◆ **What this task involves**: Print the lines of the listing from the line containing "861x555 pixels. Task: Click" to the line containing "Image resolution: width=545", inclusive, reproducing each one precisely.
§
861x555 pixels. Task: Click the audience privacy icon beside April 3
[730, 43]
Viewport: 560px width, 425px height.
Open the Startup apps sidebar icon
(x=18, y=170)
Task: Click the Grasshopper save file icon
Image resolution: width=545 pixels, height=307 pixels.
§
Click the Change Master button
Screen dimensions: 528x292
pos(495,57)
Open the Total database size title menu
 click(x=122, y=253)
§
◆ **Task solution**:
861x555 pixels. Task: Click the audience privacy icon beside April 3
[730, 43]
Viewport: 560px width, 425px height.
Open the Startup apps sidebar icon
(x=18, y=170)
Task: Click the Grasshopper save file icon
Image resolution: width=545 pixels, height=307 pixels.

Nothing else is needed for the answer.